American comedy writer and performer (born 1979)

Michael James Nelson (born June 12, 1979, in Winter Park, Florida, USA) is an American comedy writer and performer who has appeared on various national TV commercials and television shows on Music Television, CBS, and the television show Pretty Wicked on The Oxygen Network. He also was a writer on Betty White's Off Their Rockers on NBC, multiple seasons of the MTV Movie & TV Awards, and various other television shows. In 2017, Michael appeared on the People's Choice Awards as Dwayne "The Insurance Adjuster" Johnson in a comedy sketch where both he and Dwayne Johnson lost the "Favorite Dwayne Johnson" Award to an actual rock.

== Biography ==
Nelson is from Winter Park, Florida but spent most of his childhood in neighboring Maitland, Florida. He attended both Edgewater High School and Winter Park High School, and graduated from The Creative Writing Program at Florida State University in 2003. While attending college, Nelson was a newscaster and talk show host on the university's radio station WVFS. He was also a senior staff writer at the FSView creator and host of the variety sketch comedy show "That Show With Those Guys".

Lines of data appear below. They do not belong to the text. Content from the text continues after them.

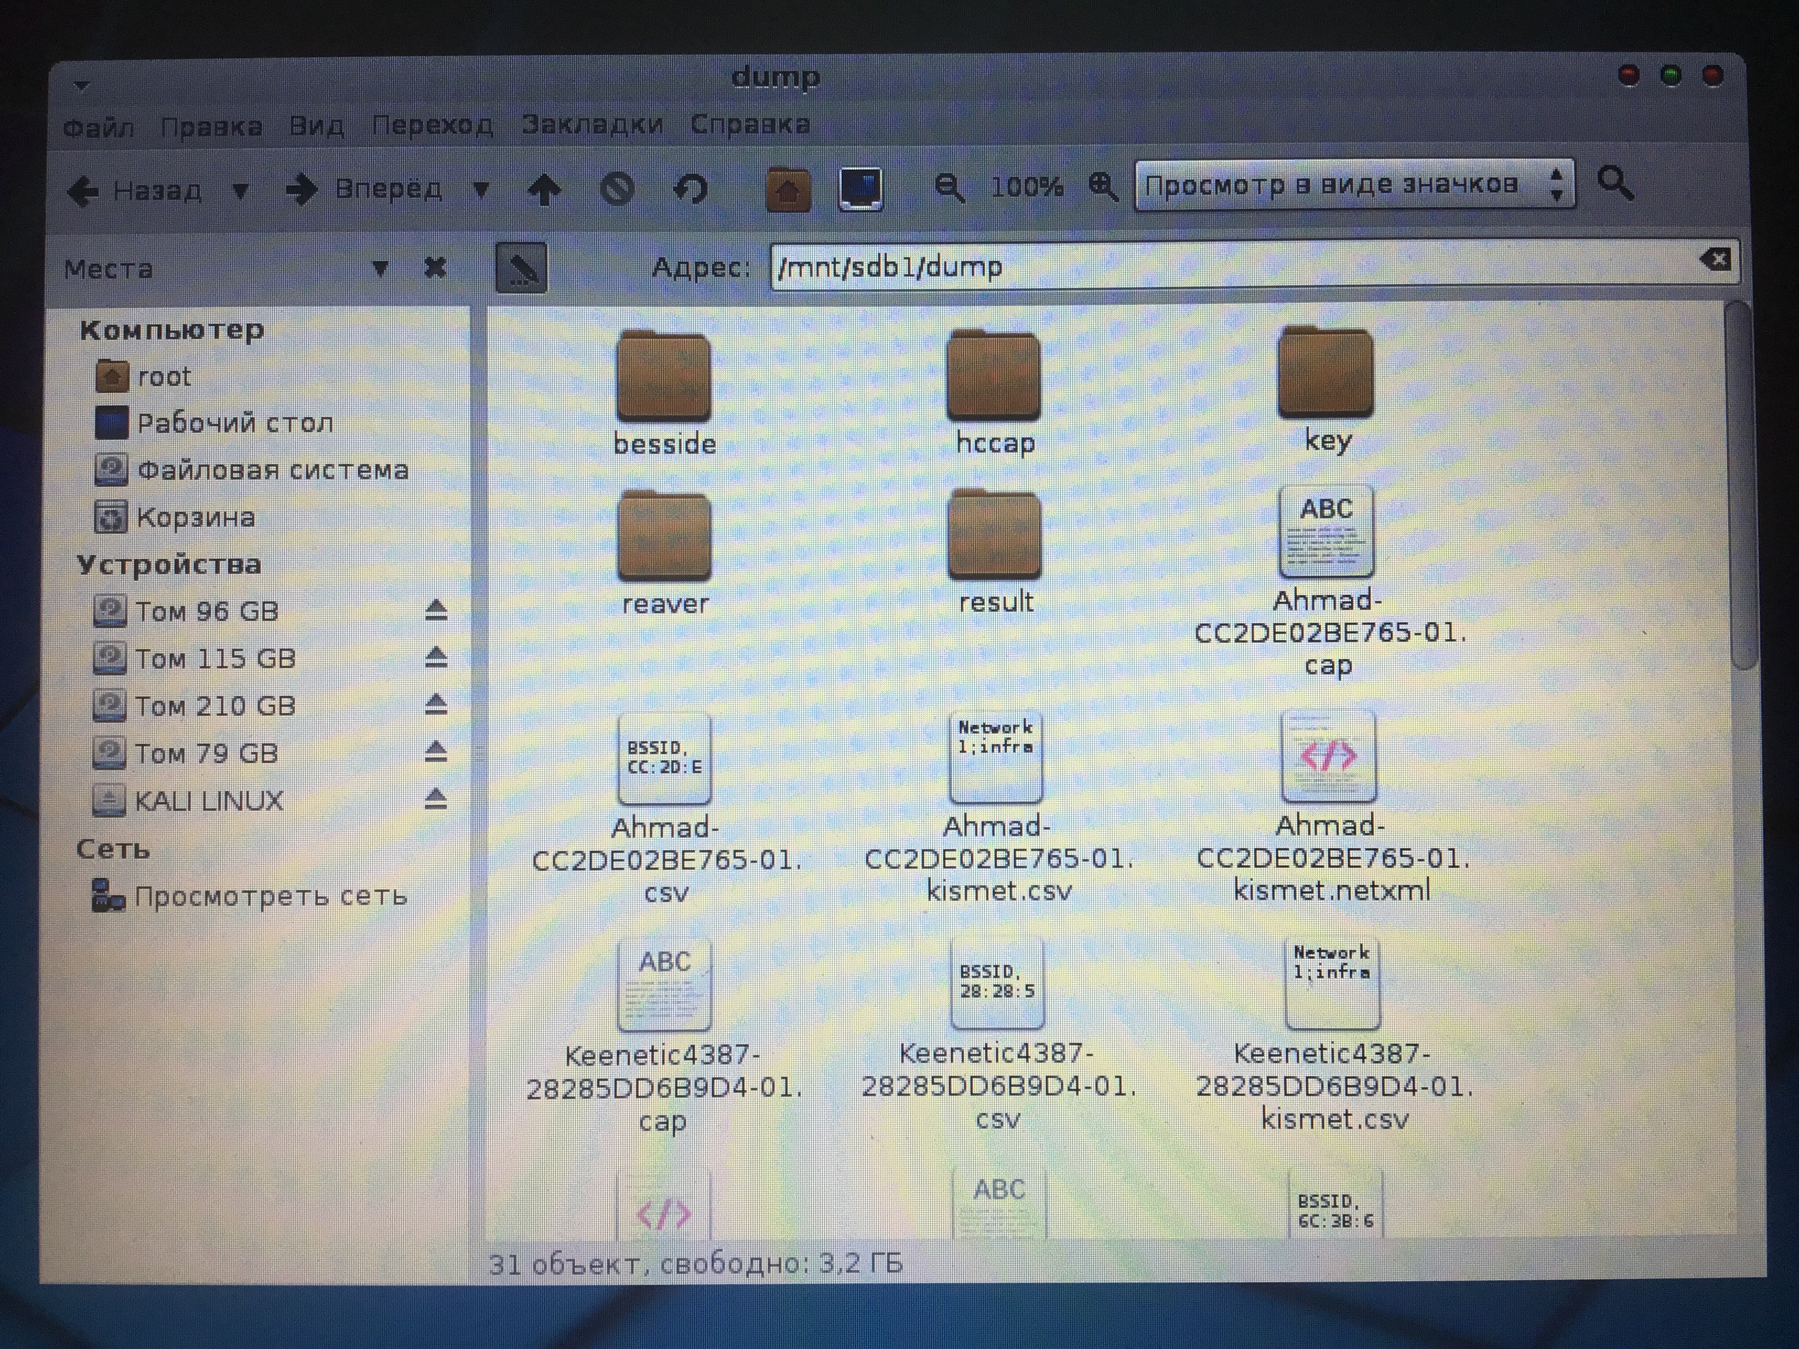The width and height of the screenshot is (1799, 1349).
Task: Toggle the location bar edit pencil button
Action: pos(521,268)
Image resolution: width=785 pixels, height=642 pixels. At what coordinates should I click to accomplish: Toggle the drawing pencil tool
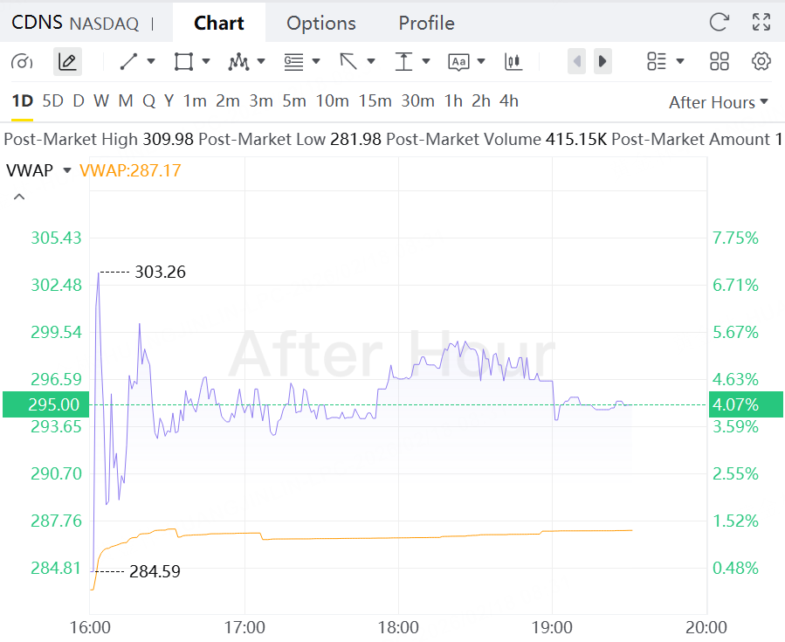(67, 62)
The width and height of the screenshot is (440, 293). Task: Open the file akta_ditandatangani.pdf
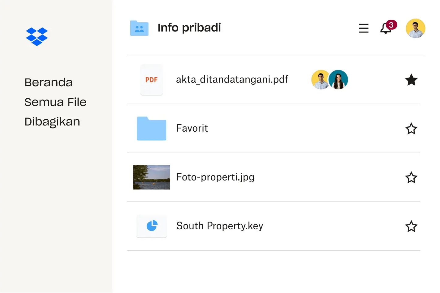click(232, 79)
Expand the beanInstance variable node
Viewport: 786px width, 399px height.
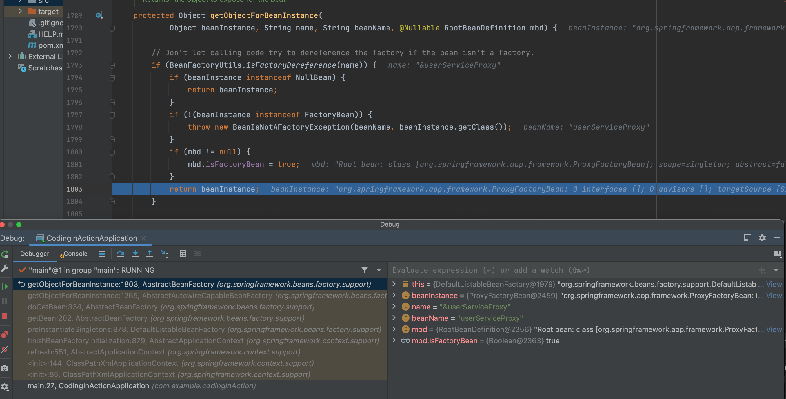pyautogui.click(x=394, y=295)
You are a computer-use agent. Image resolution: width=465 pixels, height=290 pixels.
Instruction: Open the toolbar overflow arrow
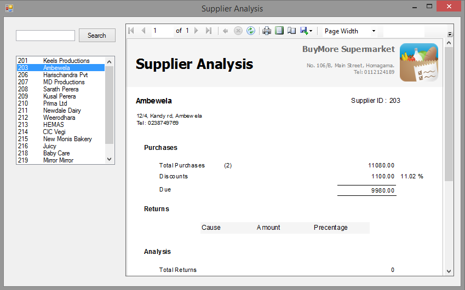450,34
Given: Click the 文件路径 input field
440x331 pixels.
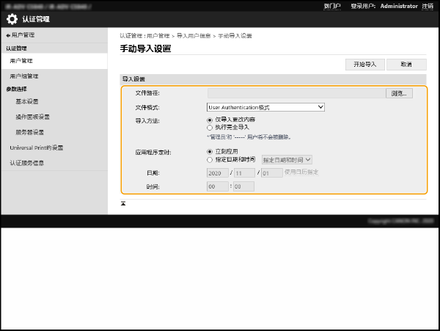Looking at the screenshot, I should [x=296, y=94].
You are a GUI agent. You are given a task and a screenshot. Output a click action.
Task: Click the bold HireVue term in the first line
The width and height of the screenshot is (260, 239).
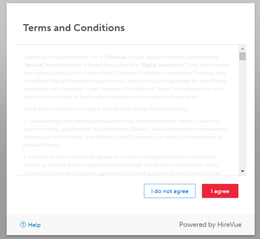click(x=117, y=57)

Nelson has performed stand-up comedy at The Comedy Store in Los Angeles as well as the Comedy Cellar in New York City and many other comedy clubs. Nelson has frequently been featured on the website of Funny or Die and has appeared in their exclusive sketches with Matthew Morrison, Don Cheadle, Ray Romano, Cedric the Entertainer, George Lopez, Joe Mantegna, Chace Crawford, Rebecca Mader, Haley Joel Osment, Cheech Marin, Oliver Hudson, Larenz Tate and many more. Nelson has studied improvisational comedy at The Groundlings and Upright Citizens Brigade Theatre in Hollywood. Nelson is currently performing stand-up comedy and writing for various television shows.